Placenta Previa in Scarred and Nonscarred Uterus and Its Effect on Maternal Fetal Outcome
Abstract
Introduction: Placenta, the life support system of foetus, when implants in lower uterine segment affects fetomaternal outcome adversely. Placenta previa when diagnosed in 2nd or 3rd trimester is associated with series of complications. Placenta previa is a major cause of vaginal bleeding in late 2nd and 3rd trimester.
Objective: To compare feto-maternal outcomes in cases of placenta previa occurring in scarred versus non-scarred uteri.
Methods: This study was prospective observational study, conducted in department of fetomaternal Medicine, BSMMU from January 2023 to June 2024. 60 casesanalyzing of placenta previa managed at a tertiary care center. Patients were categorized into two groups: scarred uterus (n=46) and non-scarred uterus (n=14). Maternal outcomes including hemorrhage, hysterectomy rates, and perioperative complications were compared. Fetal outcomes such as gestational age at delivery, birth weight, and NICU admission rates were also evaluated.
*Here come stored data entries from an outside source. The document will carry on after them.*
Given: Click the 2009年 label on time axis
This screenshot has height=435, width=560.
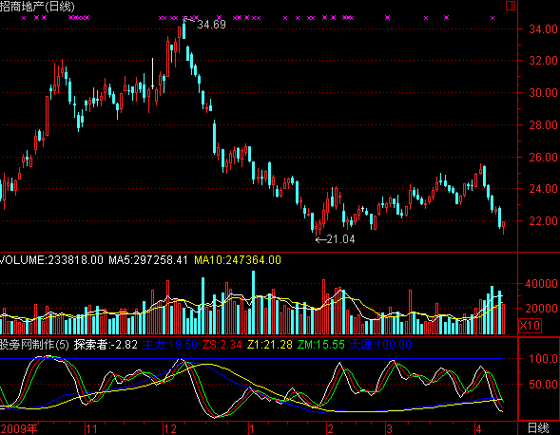Looking at the screenshot, I should (19, 428).
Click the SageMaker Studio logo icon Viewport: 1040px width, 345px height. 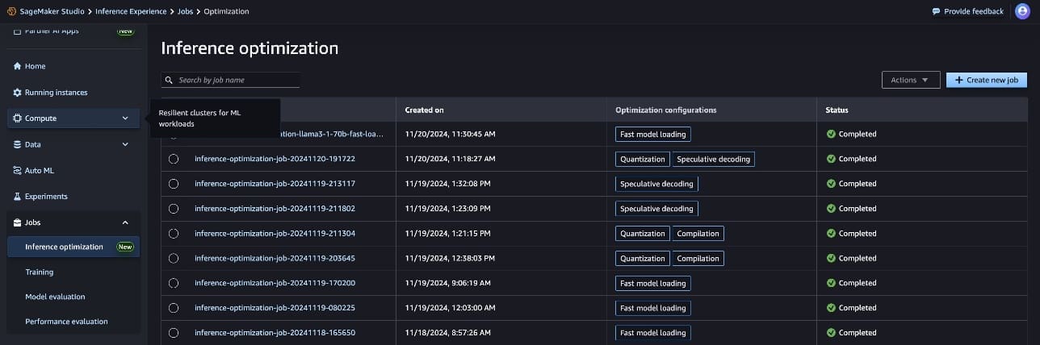click(10, 11)
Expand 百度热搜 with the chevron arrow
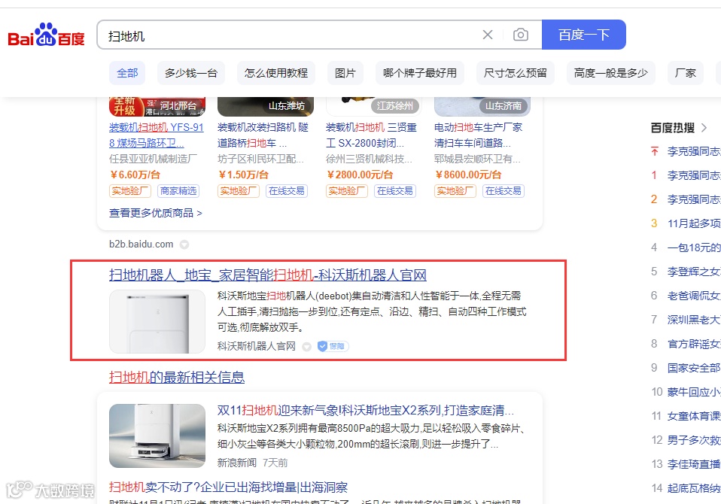721x504 pixels. point(704,128)
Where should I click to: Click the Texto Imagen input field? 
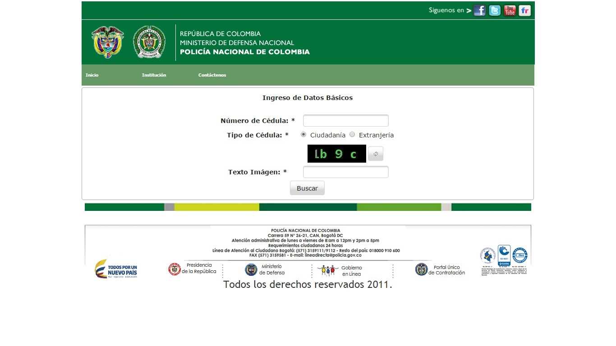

Results: Women with scarred uteri had significantly higher estimated blood loss (1850 ± 950 mL vs 1200 ± 650 mL, p=0.012), increased need for blood transfusion (76.1% vs 42.9%, p=0.021), and higher rates of peripartum hysterectomy (39.1% vs 7.1%, p=0.025) compared to those with non-scarred uteri. Placenta accreta spectrum disorders were more common in the scarred uterus group (37.0% vs 7.1%, p=0.038). After adjusting for confounding factors, having a scarred uterus remained an independent risk factor for peripartum hysterectomy (aOR 6.2, 95% CI 1.8-21.5, p=0.004) and for requiring blood transfusion (aOR 3.8, 95% CI 1.2-12.1, p=0.023). Fetal outcomes showed a trend towards being poorer in the scarred uterus group, but these differences did not reach statistical significance.
Conclusion: Placenta previa in the context of a scarred uterus is associated with significantly worse maternal outcomes, particularly in terms of hemorrhage, transfusion requirements, and hysterectomy rates. These findings highlight the importance of strategies to reduce primary cesarean section rates and emphasize the need for specialized care in managing pregnancies complicated by placenta previa in women with previous cesarean deliveries.